The European Union has imposed limits on neonicotinoid use, but not a complete ban.

yunus89115 on September 13rd, 2019 at 13:41 UTC »

On a scale of wind turbines to cats, where does this fall as a danger to birds?

SemanticTriangle on September 13rd, 2019 at 12:17 UTC »

When any chemical company says "X is safe, we tested it!" they always just mean its acute toxicity in rats. There is no way to replicate the complexity of natural interactions in the lab, which is why these studies are so important. Yes, field trials take place as well, but these are demonstrably less varied than decades of release.

It's also why these studies get suppressed, ignored, and diluted with junk science by the manufacturers of said chemical, with predictable effects.

The precautionary principle isn't just important because of the limitations of lab work. It's important because commercial entrenchment of a dangerous product is demonstrably difficult to reverse. How many more insecticides have to be shown to be 'Holocene level bad' before we acknowledge that blanket application of any insecticide is harmful? Yes, insecticides are necessary. No, we can't ever use them so carelessly.

mvea on September 13rd, 2019 at 11:29 UTC »

The title of the post is a copy and paste from the first paragraph of the linked academic press release here:

It’s not just bees that are being harmed by the pesticides called neonicotinoids, it’s birds too. A study in Canada has shown that migrating white-crowned sparrows lose weight just hours after eating seeds treated with the neocotinoid imidacloprid, delaying their onward migration by several days

Journal Reference:

A neonicotinoid insecticide reduces fueling and delays migration in songbirds

Margaret L. Eng1, Bridget J. M. Stutchbury2, Christy A. Morrissey3,4,*

Science 13 Sep 2019: Vol. 365, Issue 6458, pp. 1177-1180

Link: https://science.sciencemag.org/content/365/6458/1177

DOI: 10.1126/science.aaw9419

Hazardous delays

Neonicotinoids are a widely used group of pesticides that have been shown to have negative impacts on an increasing number of species, most notably pollinators. Eng et al. tested how exposure to these compounds influenced the behavior of a migrating songbird. Ingestion of field-realistic levels of neonicotinoid insecticides reduced feeding and accumulation of body mass and fat stores, which led to delayed departure from stopover sites. Such delays can lead to reduced migration survival and decreased reproductive success and therefore have the potential to impose population-level impacts.

Science, this issue p. 1177

Abstract

Neonicotinoids are neurotoxic insecticides widely used as seed treatments, but little is known of their effects on migrating birds that forage in agricultural areas. We tracked the migratory movements of imidacloprid-exposed songbirds at a landscape scale using a combination of experimental dosing and automated radio telemetry. Ingestion of field-realistic quantities of imidacloprid (1.2 or 3.9 milligrams per kilogram body mass) by white-crowned sparrows (Zonotrichia leucophrys) during migratory stopover caused a rapid reduction in food consumption, mass, and fat and significantly affected their probability of departure.
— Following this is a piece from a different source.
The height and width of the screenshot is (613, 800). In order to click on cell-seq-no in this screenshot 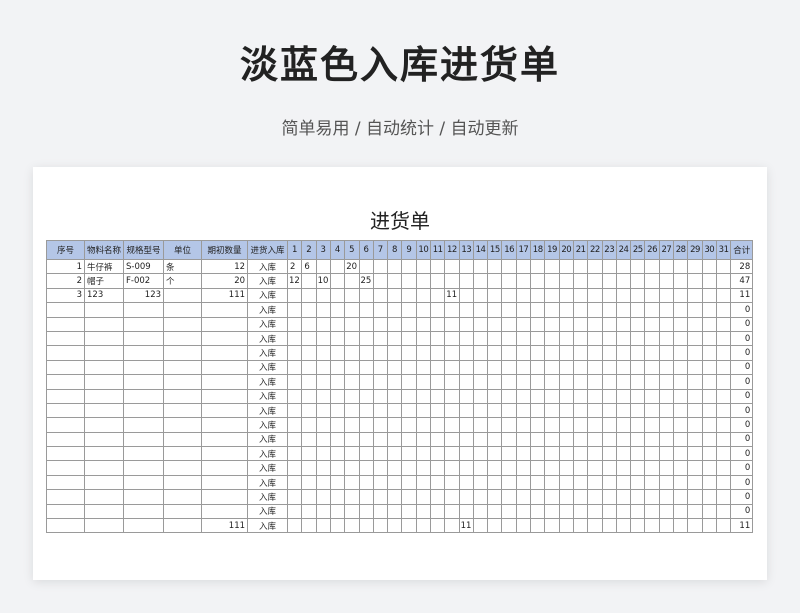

Birds in the high-dose treatment stayed a median of 3.5 days longer at the site of capture after exposure as compared with controls, likely to regain fuel stores or recover from intoxication. Migration delays can carry over to affect survival and reproduction; thus, these results confirm a link between sublethal pesticide exposure and adverse outcomes for migratory bird populations.